For my flintlocks it is a quick, simple job. I pack paper towel into pan, close frizzen, and then begin. I scrape the face of the breech plug first. Then I wet patches with Windex and wipe several until fouling is out and patches are fairly clean. Then dry patches. I then open frizzen, remove paper towel and clean touchole with pipe cleaner. Wipe bp residue off lock. To finish I then grease a patch with a non petroleum grease, such as Wonderlube, and run it down the bore a few times. Finis! Never had a problem over 40 years of shooting flinters. (Disclaimer: I do live in a dry climate)).
 
Maybe I'm getting slow in my old age, but seems like it takes longer and longer for me to clean my BP guns when I get back from shooting. Last time I was the better part of an hour - and that was only one rifle. Is this the norm, or am I just too slow and meticulous?
I think it probably takes me about 20-minutes. I remove the lock first and then stick a twig or toothpick in the barrel vent and pour a little MAP down the barrel (about 2-inches worth). I'll use water if I'm out of MAP. Then I lean it up against the wall, branch or whatever and let it soak while I clean the lock. I have a period toothbrush (bone and bore bristle) that I wet with the MAP and then scrub the interior and exterior of the lock, repositioning the cock as needed to get at all the parts. Then I'll wipe it dry with a piece of flannel patching and use my oiler to put drops of oil in the appropriate places. With a clean flannel patch I soak a little oil on it and give a light coating to all the surfaces I can easily reach.

Now that the lock is ready to be remounted, I'll set it aside , pick up the rifle, wet a patch with MAP, and push it down with my ramrod until I feel some compression resistance. Then I am very careful to point the vent in a direction where nothing will get hit with the spray of gunk I'm about to push out of the vent. Keeping a little pressure on my ramrod, I will reach down and pull out the toothpick or twig and quickly and firmly push the ramrod all the way down. This will spray out a stream of dissolved fouling at least 6-ft. long. Anything it gets on will stain. Then I'll run about 3 wet patches down the barrel until the patch comes out clean. Then one dry patch to dry it out and another oiled patch to put a light coating of oil on the inside of the barrel. I'll usually use that same oil patch to put a light coating of oil on the outside of the barre too.

After seating the ramrod, I will re-mount the lock and check to make sure it moves smoothly. At that point, I'll hang it up on the wall in the living room, which is where it lives. Typically about 20-minutes to do all that, though it might take as long as 30-minutes sometimes. I do that at the end of the shooting day, whenever that is. I do NOT let any fouling sit in either of my rifles overnight.

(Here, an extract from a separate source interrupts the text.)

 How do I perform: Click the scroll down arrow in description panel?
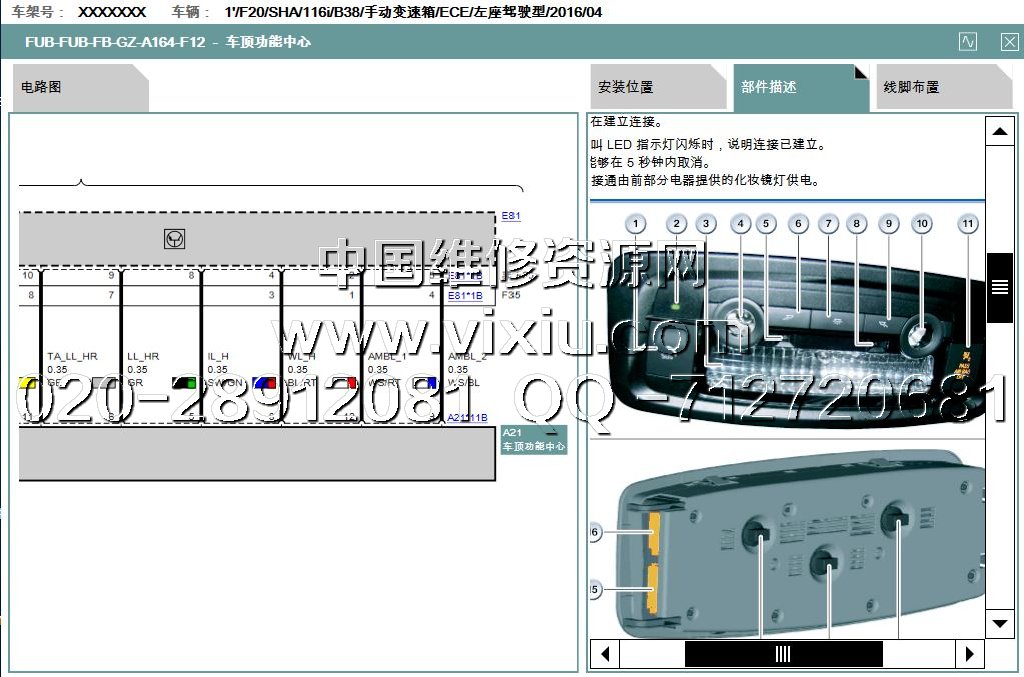coord(999,623)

IN the field at a reenactment instead of flannel cleaning patches, I'll use a worm with tow wound around it. By the way, if you use tow to clean with, don't throw it away. Dry it out and put it in your flint & steel fire-starting kit. It catches and holds a spark remarkably well.
 
I've used the same method for many years, with no problems. I use a mix of windex/murphy's oil soap as a patch lube and use the same mix to clean the gun with. I take my time and try to be very careful to not miss anything, and it usually takes me about an hour to do a long gun and a little less to do a pistol. After I get it all clean, I proceed with bore butter inside and outside of the barrel and on the stock.
 
Dave
I know you from seeing you on the line in Va and have had conversations w the gentleman on your left. What unit you with don’t remember
If it was at the Fort then the guy on my left is the world famous PJ. We're the Palmetto Sharpshooters. You?
 
Dave
I know you from seeing you on the line in Va and have had conversations w the gentleman on your left. What unit you with don’t remember
If you're referring to the guy in my avatar pic, that's Joe.
 
I usually spend 5 minutes at range and use water wet patch swab then follow with dry patches. After I get home, that gives me a couple days if needed, and the hot water cleaning takes about 15 to 20 minutes
 
I clean them as if I was still serving in the Royal Canadian Armoured Corps. They're not clean until that patch shows no carbon. Usually depending on how much powder and lead went down that smoke pole, but at least 1 hour is spent cleaning.
 
I take my time and make sure the gun is CLEAN and DRY and WELL OILED before I put it away. Otherwise, like when I'm hunting, I wipe it down with an oil cloth and put it away.
As long as it takes to get the job done completed...
 
What ever amount of time it takes to get the job done completely....can never get BP guns to clean...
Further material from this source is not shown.